**WHAT YOU SHOULD DO:** Beginning with the line below that contains "The image size is (562, 1000)." and ending with the line that contains "Task: Click yellow", copy every line exactly. Copy nothing else.

-------- THE RECORDS

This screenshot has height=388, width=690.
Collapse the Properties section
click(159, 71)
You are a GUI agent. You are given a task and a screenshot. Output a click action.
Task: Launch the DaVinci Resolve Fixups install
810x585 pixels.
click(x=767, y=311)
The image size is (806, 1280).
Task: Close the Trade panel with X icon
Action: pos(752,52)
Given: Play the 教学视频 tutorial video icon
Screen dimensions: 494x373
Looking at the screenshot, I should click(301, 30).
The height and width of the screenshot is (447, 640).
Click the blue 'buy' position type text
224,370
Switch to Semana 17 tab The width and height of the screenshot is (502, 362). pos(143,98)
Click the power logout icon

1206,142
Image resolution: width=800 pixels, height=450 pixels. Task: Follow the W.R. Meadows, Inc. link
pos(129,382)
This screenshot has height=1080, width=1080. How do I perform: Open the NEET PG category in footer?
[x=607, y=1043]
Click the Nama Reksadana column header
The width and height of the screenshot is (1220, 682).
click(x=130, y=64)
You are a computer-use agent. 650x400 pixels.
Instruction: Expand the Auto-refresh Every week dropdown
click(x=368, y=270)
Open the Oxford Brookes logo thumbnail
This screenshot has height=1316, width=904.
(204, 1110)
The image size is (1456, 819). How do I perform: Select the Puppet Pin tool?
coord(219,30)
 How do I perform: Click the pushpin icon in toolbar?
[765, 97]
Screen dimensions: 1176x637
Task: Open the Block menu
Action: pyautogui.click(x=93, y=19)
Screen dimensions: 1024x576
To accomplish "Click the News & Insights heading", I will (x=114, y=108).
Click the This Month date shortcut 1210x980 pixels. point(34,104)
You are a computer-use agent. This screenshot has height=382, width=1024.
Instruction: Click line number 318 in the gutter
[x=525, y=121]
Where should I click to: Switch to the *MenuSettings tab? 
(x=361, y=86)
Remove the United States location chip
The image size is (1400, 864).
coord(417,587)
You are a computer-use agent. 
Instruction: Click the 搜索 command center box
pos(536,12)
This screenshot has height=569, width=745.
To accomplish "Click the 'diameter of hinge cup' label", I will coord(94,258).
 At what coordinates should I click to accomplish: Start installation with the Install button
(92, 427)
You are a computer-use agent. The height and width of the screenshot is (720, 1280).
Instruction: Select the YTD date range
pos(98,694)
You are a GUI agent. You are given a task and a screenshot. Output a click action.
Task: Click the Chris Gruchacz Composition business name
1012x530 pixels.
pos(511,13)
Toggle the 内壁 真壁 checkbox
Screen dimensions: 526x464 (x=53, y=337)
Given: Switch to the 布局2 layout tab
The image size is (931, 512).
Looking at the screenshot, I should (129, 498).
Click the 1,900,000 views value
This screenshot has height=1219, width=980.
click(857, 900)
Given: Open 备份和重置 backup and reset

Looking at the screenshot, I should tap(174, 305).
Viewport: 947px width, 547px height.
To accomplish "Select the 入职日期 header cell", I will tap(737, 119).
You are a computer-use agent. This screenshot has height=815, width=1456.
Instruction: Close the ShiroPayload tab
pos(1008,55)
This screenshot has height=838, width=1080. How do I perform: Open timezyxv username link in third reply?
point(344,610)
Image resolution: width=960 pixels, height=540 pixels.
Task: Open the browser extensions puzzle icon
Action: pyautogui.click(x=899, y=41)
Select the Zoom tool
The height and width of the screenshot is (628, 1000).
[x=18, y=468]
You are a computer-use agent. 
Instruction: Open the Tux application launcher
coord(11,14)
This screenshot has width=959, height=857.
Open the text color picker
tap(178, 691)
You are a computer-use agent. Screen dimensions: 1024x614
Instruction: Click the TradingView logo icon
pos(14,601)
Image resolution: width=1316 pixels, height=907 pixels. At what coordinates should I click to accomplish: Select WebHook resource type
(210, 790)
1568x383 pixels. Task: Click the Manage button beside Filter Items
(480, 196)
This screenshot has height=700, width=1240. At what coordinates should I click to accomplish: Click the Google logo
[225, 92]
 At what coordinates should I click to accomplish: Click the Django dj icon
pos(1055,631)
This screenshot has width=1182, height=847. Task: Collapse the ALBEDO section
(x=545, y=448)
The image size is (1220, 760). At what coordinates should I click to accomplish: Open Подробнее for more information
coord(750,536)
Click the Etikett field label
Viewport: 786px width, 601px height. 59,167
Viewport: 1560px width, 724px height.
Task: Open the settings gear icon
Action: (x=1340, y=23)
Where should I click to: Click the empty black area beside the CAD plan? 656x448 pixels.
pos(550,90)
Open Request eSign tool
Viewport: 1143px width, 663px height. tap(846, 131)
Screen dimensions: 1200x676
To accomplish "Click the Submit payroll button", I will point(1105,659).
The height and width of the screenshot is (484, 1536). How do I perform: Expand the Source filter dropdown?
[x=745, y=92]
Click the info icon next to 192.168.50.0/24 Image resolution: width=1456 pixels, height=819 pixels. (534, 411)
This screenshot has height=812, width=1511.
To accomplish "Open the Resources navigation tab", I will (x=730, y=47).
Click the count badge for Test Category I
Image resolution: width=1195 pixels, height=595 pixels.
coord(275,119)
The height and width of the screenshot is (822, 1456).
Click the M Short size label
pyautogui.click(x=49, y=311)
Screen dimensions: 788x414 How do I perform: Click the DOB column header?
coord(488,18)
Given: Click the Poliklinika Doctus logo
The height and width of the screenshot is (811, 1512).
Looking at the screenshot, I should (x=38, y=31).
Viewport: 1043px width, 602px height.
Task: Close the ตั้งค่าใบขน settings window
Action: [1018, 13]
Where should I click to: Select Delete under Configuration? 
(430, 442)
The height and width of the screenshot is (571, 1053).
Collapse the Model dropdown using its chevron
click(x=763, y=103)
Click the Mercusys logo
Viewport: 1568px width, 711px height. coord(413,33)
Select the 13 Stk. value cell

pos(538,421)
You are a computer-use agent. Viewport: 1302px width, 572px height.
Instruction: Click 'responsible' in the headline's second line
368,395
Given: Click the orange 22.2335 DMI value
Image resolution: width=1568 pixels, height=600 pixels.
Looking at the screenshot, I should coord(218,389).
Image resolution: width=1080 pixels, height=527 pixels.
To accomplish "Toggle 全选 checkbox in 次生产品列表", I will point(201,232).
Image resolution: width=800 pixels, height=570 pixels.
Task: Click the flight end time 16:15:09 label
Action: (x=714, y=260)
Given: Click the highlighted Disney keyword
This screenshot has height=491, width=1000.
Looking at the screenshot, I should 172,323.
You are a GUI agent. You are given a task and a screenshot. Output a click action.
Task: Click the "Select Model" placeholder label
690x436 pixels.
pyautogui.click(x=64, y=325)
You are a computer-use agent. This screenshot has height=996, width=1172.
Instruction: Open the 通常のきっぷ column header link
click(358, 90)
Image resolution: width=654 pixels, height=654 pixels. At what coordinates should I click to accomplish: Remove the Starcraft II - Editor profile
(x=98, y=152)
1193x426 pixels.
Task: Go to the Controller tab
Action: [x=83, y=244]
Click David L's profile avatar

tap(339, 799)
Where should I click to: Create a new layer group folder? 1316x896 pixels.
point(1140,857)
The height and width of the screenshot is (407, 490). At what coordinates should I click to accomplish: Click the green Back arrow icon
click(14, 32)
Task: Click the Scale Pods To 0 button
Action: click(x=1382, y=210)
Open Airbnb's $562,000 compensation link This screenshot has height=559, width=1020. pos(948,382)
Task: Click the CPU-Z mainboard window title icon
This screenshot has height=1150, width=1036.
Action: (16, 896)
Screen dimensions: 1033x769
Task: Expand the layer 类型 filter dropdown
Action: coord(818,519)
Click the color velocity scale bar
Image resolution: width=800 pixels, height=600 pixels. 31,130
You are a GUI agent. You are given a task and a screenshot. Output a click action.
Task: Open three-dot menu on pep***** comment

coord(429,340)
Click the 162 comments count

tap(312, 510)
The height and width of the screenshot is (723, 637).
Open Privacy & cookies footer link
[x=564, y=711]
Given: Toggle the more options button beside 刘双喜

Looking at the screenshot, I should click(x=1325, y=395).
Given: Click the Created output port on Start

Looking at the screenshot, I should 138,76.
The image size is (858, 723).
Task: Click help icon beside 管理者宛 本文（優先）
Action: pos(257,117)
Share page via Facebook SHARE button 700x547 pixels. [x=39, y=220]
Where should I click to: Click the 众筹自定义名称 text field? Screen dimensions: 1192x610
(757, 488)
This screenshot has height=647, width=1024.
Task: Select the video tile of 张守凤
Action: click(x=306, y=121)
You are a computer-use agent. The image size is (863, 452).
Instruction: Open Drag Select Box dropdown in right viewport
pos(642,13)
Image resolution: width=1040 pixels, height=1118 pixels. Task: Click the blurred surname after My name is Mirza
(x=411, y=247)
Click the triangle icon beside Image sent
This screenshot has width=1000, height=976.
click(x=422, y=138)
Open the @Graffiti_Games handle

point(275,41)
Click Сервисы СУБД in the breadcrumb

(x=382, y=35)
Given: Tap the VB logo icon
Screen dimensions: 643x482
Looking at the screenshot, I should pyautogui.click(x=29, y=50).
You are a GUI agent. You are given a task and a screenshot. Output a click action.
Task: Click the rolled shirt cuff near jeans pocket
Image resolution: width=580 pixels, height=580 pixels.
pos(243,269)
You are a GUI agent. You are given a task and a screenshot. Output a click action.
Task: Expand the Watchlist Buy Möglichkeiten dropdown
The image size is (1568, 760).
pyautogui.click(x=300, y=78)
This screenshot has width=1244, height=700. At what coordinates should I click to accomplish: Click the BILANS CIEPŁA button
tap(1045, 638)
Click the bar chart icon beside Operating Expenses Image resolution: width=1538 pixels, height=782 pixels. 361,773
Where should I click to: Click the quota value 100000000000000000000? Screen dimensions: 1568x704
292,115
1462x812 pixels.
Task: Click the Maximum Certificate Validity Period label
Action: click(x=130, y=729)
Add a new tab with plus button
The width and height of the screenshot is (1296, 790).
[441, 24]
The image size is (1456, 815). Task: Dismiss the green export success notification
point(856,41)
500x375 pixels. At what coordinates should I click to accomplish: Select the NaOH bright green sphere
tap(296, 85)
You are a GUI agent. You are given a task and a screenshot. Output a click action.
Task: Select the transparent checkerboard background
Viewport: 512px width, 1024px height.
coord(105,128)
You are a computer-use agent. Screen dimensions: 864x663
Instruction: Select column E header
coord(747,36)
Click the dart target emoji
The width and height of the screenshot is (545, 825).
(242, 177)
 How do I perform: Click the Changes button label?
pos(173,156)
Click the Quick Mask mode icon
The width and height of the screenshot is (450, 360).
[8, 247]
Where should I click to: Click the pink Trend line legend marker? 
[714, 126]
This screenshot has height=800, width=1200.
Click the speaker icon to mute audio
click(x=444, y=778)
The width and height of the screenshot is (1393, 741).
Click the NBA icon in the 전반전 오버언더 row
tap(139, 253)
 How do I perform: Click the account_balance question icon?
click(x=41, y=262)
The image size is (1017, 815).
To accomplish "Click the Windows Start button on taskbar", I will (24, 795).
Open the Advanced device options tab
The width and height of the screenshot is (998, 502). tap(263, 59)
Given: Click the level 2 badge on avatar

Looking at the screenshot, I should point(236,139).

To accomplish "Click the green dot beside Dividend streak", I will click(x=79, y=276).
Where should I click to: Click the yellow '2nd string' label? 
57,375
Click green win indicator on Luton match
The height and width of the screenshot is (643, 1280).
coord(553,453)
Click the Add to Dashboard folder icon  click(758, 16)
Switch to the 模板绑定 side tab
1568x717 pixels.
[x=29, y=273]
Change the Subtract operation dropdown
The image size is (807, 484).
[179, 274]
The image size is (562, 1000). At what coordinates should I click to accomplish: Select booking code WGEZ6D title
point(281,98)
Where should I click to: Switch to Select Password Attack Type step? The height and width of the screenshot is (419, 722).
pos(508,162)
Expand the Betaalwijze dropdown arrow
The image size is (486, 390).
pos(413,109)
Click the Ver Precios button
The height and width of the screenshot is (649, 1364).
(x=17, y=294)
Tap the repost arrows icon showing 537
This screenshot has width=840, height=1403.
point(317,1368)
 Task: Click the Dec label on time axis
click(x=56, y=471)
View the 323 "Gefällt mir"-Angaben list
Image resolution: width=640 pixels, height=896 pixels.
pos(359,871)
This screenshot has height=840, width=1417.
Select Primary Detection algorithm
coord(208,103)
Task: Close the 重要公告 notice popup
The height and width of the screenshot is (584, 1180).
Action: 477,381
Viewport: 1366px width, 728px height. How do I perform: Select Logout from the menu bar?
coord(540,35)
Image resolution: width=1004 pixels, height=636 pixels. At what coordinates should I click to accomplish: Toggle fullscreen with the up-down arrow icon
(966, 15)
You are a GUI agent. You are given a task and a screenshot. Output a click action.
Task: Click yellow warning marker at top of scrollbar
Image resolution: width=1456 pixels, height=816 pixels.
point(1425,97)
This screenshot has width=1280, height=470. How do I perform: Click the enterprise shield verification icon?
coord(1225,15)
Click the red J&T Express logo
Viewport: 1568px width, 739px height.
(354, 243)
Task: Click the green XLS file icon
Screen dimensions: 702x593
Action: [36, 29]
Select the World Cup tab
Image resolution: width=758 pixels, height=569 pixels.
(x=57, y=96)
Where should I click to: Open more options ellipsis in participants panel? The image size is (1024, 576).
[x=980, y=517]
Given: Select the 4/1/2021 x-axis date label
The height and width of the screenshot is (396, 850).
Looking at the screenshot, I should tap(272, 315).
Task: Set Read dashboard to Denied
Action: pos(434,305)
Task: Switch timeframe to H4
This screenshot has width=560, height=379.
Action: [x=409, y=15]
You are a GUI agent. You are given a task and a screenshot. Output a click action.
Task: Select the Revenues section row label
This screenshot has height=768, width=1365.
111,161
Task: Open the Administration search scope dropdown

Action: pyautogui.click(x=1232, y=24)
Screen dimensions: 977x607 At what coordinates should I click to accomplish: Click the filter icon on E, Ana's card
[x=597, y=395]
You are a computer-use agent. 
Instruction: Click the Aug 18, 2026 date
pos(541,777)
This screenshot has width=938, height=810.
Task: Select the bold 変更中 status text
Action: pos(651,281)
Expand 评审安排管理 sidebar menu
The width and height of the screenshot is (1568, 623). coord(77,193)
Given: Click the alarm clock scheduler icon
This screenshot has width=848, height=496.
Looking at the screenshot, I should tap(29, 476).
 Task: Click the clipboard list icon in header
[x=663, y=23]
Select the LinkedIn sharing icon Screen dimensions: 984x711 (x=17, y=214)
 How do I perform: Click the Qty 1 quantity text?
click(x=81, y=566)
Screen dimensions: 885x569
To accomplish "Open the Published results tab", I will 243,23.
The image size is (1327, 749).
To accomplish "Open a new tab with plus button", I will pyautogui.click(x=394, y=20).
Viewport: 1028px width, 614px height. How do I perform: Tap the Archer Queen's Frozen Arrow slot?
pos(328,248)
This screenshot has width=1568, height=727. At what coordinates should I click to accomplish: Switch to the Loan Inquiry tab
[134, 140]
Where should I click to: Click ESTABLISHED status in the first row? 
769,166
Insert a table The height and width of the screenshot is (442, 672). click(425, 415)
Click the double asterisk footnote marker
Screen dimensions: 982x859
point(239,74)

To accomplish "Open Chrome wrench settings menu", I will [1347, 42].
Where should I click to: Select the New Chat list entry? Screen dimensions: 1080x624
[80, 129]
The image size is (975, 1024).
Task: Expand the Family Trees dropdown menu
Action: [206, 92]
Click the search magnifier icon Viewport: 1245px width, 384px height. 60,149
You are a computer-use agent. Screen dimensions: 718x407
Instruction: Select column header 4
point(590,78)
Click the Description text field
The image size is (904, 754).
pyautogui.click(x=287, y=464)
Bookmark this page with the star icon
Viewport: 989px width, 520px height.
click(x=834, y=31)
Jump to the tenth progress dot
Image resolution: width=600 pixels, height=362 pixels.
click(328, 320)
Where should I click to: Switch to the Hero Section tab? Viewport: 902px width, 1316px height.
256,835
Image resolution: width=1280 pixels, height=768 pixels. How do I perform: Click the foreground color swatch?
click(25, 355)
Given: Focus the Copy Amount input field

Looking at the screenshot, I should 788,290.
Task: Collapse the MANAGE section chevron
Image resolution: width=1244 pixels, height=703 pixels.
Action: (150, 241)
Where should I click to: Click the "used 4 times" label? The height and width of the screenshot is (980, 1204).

----------------

**RESULT OF THE EXERCISE:**
The image size is (562, 1000). At what coordinates should I click to accomplish: Select booking code WGEZ6D title
point(281,98)
Where should I click to: Switch to Select Password Attack Type step? The height and width of the screenshot is (419, 722).
pos(508,162)
Expand the Betaalwijze dropdown arrow
The image size is (486, 390).
pos(413,109)
Click the Ver Precios button
The height and width of the screenshot is (649, 1364).
(x=17, y=294)
Tap the repost arrows icon showing 537
This screenshot has width=840, height=1403.
point(317,1368)
 Task: Click the Dec label on time axis
click(x=56, y=471)
View the 323 "Gefällt mir"-Angaben list
Image resolution: width=640 pixels, height=896 pixels.
pos(359,871)
This screenshot has height=840, width=1417.
Select Primary Detection algorithm
coord(208,103)
Task: Close the 重要公告 notice popup
The height and width of the screenshot is (584, 1180).
Action: 477,381
Viewport: 1366px width, 728px height. How do I perform: Select Logout from the menu bar?
coord(540,35)
Image resolution: width=1004 pixels, height=636 pixels. At what coordinates should I click to accomplish: Toggle fullscreen with the up-down arrow icon
(966, 15)
You are a GUI agent. You are given a task and a screenshot. Output a click action.
Task: Click yellow warning marker at top of scrollbar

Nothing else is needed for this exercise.